Re: Found Images: 2023 April
Posted: Mon Apr 17, 2023 9:44 pm
APOD and General Astronomy Discussion Forum
https://asterisk.apod.com/
Observing the night sky has never been so delightful as with this image of LBN 867, the Raspberry Nebula. Captured here by the Nicholas U. Mayall 4-meter Telescope using the Mosaic-3 detector at Kitt Peak National Observatory (KPNO), a Program of NSF’s NOIRLab, this nebula is located in the constellation Orion. LBN 867’s overall structure, though, is more like an onion than a raspberry: it hosts three different celestial objects in one! The characteristic red bloom of LBN 867 is an emission nebula. It glows as a result of the ionization of hydrogen gas by the light from the star HD 34989. From the center of the image, this main sequence star shines prominently, though it is about as bright as the planet Uranus as seen from Earth. The last object is hidden in plain sight. Notice the subtle bluish glow around HD 34989? This is the reflection nebula vdB 38, which reflects the blue-white light of its host star off local interstellar dust. Combined, the nebulae and star become a cosmic treat for any keen astronomer.

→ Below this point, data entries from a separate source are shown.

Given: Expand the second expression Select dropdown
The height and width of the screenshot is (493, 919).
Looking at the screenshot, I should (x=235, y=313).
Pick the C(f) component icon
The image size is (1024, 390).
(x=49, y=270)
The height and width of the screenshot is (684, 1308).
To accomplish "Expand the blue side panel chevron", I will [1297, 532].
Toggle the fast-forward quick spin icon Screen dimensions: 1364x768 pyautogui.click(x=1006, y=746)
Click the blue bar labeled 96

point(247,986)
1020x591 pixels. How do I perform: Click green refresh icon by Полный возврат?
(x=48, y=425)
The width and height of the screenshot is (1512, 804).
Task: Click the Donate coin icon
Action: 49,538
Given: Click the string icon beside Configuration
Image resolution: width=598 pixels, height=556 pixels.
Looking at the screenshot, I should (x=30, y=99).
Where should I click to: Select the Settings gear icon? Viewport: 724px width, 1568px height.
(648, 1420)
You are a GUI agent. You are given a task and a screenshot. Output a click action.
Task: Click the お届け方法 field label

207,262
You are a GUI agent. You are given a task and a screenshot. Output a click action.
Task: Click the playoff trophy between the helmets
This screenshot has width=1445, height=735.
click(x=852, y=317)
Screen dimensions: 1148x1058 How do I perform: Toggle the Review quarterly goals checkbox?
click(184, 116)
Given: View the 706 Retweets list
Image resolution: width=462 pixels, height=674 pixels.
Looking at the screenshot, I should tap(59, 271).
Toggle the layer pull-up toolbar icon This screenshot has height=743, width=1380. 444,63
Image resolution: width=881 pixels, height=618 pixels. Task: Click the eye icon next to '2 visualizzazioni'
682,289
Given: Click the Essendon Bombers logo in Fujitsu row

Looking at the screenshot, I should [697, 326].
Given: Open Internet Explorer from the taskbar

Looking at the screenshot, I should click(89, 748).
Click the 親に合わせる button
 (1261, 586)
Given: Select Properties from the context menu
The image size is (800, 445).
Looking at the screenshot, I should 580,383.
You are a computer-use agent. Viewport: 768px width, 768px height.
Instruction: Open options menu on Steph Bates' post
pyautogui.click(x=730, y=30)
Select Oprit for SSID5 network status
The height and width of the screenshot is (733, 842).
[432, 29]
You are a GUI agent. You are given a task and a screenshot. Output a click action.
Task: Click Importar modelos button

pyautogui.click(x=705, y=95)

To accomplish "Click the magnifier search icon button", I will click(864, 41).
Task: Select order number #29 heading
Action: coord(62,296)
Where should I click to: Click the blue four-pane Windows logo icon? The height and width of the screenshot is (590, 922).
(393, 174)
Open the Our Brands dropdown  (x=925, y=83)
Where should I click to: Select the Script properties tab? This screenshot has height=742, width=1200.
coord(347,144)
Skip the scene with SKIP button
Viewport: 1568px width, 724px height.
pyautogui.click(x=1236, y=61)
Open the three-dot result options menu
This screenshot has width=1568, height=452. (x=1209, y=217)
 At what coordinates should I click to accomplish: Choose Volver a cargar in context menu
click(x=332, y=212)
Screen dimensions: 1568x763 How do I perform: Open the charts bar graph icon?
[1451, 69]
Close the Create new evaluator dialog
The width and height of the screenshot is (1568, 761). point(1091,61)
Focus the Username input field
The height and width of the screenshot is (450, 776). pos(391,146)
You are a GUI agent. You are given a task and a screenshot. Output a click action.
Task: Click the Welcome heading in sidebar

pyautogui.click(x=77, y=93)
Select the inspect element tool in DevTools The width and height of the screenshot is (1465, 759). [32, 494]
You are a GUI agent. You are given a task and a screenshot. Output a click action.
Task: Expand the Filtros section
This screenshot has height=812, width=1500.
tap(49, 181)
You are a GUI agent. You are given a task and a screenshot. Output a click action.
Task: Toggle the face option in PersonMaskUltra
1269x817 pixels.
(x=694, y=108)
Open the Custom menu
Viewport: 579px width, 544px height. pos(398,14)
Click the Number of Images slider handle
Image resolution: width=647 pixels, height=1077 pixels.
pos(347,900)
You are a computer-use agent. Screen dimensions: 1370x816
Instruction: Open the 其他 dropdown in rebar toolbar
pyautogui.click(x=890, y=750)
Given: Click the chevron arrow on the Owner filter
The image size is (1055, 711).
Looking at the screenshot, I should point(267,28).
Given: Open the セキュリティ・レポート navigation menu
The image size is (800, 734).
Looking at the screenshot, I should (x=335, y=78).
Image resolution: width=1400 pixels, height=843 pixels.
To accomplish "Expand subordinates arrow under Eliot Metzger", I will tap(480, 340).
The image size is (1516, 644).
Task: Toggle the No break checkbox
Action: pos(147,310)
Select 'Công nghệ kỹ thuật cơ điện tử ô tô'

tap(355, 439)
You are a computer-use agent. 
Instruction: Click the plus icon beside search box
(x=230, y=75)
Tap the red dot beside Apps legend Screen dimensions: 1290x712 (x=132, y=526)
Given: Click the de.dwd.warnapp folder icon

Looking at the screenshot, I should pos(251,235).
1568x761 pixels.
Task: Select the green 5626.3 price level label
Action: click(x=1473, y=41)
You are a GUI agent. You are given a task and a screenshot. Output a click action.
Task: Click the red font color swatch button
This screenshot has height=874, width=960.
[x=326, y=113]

This Picture of the Week shows a newly-formed planet with a mass similar to Jupiter’s orbiting the star HD 169142. The star has a disc around it, and as the protoplanet moves it carves a circular gap in the disc, as seen in the first image. But how was this planet found?
Astronomers observed the system over several years with the SPHERE instrument at ESO’s Very Large Telescope in Chile. A new re-analysis of this data, led by Iain Hammond from Monash University in Australia, confirmed the presence of this protoplanet, which moves around the star at a distance somewhat larger than that between Neptune and the Sun. They also identified a spiral wake that the protoplanet leaves behind as it rearranges part of the material in the disc, much like a boat can create a wake as it moves through water.
A protoplanet forms during the early stages of a planetary system. It grows as it accretes dust, gas, rocks and other materials that surround its host star, clearing its orbit and creating gaps like the one seen here. The SPHERE instrument is specifically designed to observe these features, blocking light from the star to increase the contrast in the image, and correcting the blur caused by atmospheric turbulence to improve the resolution. By studying the spiral wake and the gap that the protoplanet has created around the star HD 169142, astronomers can learn more about how giant planets such as Jupiter form.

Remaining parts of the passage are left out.